Todavia, lá chegamos, já contando com mais um engarrafamento
para entrar em Caruaru, pelo caminho que faço sempre. Os avós geralmente usam o
mesmo caminho pelo mal funcionamento dos neurônios. Não sei se é pela
experiência ou pela idade mesmo e envelhecimento das sinapses neuronais que nos
tornamos mais conservadores. E com o Vovô Zé, e com os caminhos, não é
diferente.
E lá chegamos e privamos dos beijos e abraços para o qual
vivemos hoje, eu e a Vovó Marli. E sempre ouvimos a pergunta, agora feita pelos
dois:
- Trouxe presente?!
Mas, desta vez, diante da facilidade de comunicação, eles já
sabiam o que estávamos levando para eles, como prometido muito tempo atrás, e a
pergunta foi:
- Cadê minha raquete?!
Esta foi a promessa que fizemos a Davi, o mais propenso ao
atletismo entre os netos, embora o Miguel já comece a dar os seus chutes na “cafusa” (bola da copa), e agora queira
dar suas raquetadas, no tênis. E levamos duas raquetes para crianças com todas
as devidas proporções. E ainda, já sabendo quem seria o parceiro principal, que
seria eu, levei também raquetes maiores para o Dia da Criança ser também o Dia
dos Avós. E não sei por que não é. Eu me diverti mais do que eles, como sempre
acontece.
Fora as diversões propriamente ditas, o que me chamou
atenção desta vez foi competição que já se forma entre eles em qualquer momento
e por qualquer coisa. Com a raquete não foi diferente, e tivemos o cuidado de,
ao comprar de diferentes tamanhos, explicar de antemão o porquê o fizemos.
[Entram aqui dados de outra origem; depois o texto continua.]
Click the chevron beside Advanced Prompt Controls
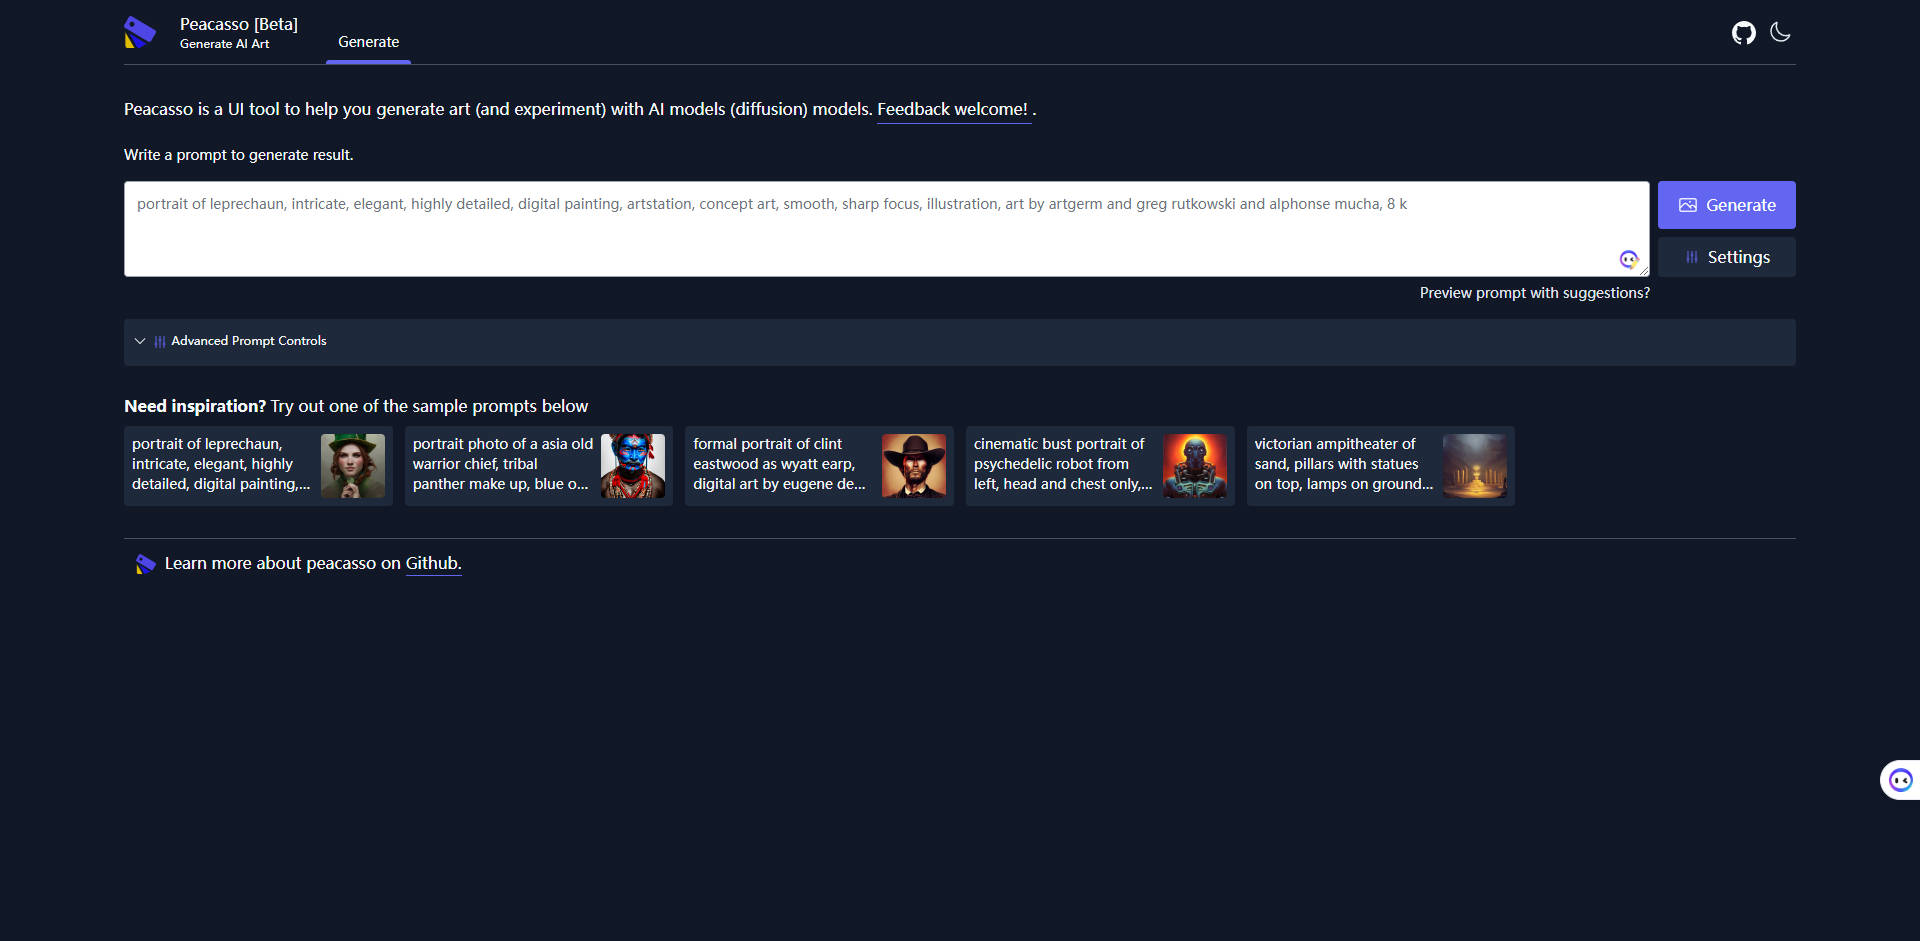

Tentamos explicar pela idade de cada um e porque as cores eram diferentes. E
parece que tivemos sucesso na empreitada porque o Davi e o Miguel concordaram
com as raquetes.
Mas, quando pensamos que tudo estava bem, o Miguel começa a
chorar e a dizer:
- Eu quero aquela!
Então foi aquela explicação generalizada por pais e avós
para explicar tudo outra vez. E não conseguíamos ter sucesso na empreitada.
Miguel chorava e gritava:
- Eu quero aquela!
Não poderíamos fazer o que ele pedia porque as raquetes eram
diferentes e de acordo com a idade. Até que descobrimos que o que ele queria
não era trocar as raquetes, mas, trocar uma bola de tênis pela que estava com
Davi, porque achava que elas eram diferentes. E não eram. Aí foi mais fácil
convencer ao Davi a fazer a troca. Ou seja, a competição se dar até por coisas
iguais e dadas em tempos diversos.
Para aqueles que acharam que Miguel, por ser o mais novo,
seria o mais competitivo, houve outro episódio que prova o contrário, e também
prova (talvez isto eles irão demorar mais para entender) que a competição está
entranhada dentro da gente para o bem e para o mal. E neste caso o que há é o
humor, de que eles rirão no futuro.
Algum tempo atrás o Miguel machucou o dedo e a unha ficou
dolorida, roxa e depois caiu. Com o tempo nasceu uma nova. A mãe dele pegou sua
mãozinha e disse:
- Eita, Miguel, tu
ganhastes uma unha nova!
E Davi que estava por perto, falou choromingando:
- E eu não vou ganhar
uma unha nova não, é?!
E assim caminha esta humanidade competitiva. E foi um bom
Dia da Criança. Não posso dizer o mesmo do Dia do Professor, pois já estou com
saudade deles outra vez, e pensando no próximo encontro.